[Start of Material for this exercise]

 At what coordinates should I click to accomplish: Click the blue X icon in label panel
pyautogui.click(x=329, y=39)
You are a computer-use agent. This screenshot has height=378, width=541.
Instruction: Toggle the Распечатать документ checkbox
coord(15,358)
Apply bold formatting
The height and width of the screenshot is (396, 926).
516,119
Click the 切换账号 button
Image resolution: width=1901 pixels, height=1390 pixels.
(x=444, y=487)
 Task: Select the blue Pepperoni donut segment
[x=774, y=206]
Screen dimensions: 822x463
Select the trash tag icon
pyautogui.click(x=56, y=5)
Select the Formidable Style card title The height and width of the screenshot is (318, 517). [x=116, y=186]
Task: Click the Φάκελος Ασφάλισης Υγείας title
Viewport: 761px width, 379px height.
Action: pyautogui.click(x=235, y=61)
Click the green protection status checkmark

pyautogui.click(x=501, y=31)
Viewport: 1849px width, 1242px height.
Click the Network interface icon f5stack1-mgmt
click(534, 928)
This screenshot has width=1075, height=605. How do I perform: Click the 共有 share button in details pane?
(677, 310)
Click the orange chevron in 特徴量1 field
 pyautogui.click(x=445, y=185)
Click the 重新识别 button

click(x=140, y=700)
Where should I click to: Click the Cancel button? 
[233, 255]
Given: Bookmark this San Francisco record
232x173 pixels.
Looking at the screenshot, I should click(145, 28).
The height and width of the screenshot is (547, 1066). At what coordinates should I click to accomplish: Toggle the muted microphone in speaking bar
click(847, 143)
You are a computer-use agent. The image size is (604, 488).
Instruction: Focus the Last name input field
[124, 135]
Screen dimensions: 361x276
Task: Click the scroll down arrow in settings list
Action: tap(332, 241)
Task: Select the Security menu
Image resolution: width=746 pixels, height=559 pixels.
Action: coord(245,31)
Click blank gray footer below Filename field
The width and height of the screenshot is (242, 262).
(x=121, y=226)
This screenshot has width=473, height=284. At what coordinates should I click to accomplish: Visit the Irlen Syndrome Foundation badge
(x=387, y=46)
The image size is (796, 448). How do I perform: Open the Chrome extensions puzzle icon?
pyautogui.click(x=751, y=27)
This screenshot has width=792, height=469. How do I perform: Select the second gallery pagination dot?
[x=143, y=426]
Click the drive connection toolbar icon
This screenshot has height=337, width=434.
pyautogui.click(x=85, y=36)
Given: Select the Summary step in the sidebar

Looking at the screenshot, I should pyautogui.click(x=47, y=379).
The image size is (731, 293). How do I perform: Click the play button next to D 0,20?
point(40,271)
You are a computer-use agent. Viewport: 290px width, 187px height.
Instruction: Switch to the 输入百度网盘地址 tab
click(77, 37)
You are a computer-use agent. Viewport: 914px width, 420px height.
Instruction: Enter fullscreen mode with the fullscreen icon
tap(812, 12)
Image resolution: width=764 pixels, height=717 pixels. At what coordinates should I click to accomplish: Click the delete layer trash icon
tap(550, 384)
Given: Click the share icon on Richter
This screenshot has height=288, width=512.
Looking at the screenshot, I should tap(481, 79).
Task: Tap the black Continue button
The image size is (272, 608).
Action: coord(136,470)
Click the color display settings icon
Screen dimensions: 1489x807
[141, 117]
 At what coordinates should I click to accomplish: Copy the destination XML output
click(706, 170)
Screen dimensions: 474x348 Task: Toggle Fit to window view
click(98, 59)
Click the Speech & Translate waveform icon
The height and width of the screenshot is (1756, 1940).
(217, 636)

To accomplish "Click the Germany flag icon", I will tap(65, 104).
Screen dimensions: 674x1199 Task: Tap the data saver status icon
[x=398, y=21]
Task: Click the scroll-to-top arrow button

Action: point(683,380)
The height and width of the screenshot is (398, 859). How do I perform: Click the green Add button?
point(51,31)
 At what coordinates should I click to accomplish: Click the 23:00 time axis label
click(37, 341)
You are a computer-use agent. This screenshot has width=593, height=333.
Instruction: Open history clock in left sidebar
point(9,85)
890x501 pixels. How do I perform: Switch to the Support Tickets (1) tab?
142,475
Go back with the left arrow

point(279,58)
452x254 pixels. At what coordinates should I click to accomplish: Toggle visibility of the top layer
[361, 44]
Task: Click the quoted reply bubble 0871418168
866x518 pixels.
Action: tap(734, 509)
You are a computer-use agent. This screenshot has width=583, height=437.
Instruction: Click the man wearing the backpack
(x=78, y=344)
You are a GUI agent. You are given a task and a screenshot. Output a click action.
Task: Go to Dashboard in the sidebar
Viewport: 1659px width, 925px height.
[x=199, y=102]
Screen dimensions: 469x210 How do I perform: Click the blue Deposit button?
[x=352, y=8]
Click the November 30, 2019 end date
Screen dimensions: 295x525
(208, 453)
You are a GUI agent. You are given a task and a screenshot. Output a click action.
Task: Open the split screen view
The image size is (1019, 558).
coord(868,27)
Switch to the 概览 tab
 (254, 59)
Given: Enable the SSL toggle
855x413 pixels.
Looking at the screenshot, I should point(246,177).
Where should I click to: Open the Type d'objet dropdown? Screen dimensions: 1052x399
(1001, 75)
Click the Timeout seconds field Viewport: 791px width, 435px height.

[End of Material for this exercise]

**Task goal:** Convert the lines of the listing, starting at the line containing "Screen dimensions: 674x1199" and ending at the line containing "[x=199, y=102]", into a Markdown table with the columns Row and Line. Leave out blank lines.

**The output:**
| Row | Line |
|---|---|
| 1 | Screen dimensions: 674x1199 Task: Tap the data saver status icon |
| 2 | [x=398, y=21] |
| 3 | Task: Click the scroll-to-top arrow button |
| 4 | Action: point(683,380) |
| 5 | The height and width of the screenshot is (398, 859). How do I perform: Click the green Add button? |
| 6 | point(51,31) |
| 7 |  At what coordinates should I click to accomplish: Click the 23:00 time axis label |
| 8 | click(37, 341) |
| 9 | You are a computer-use agent. This screenshot has width=593, height=333. |
| 10 | Instruction: Open history clock in left sidebar |
| 11 | point(9,85) |
| 12 | 890x501 pixels. How do I perform: Switch to the Support Tickets (1) tab? |
| 13 | 142,475 |
| 14 | Go back with the left arrow |
| 15 | point(279,58) |
| 16 | 452x254 pixels. At what coordinates should I click to accomplish: Toggle visibility of the top layer |
| 17 | [361, 44] |
| 18 | Task: Click the quoted reply bubble 0871418168 |
| 19 | 866x518 pixels. |
| 20 | Action: tap(734, 509) |
| 21 | You are a computer-use agent. This screenshot has width=583, height=437. |
| 22 | Instruction: Click the man wearing the backpack |
| 23 | (x=78, y=344) |
| 24 | You are a GUI agent. You are given a task and a screenshot. Output a click action. |
| 25 | Task: Go to Dashboard in the sidebar |
| 26 | Viewport: 1659px width, 925px height. |
| 27 | [x=199, y=102] |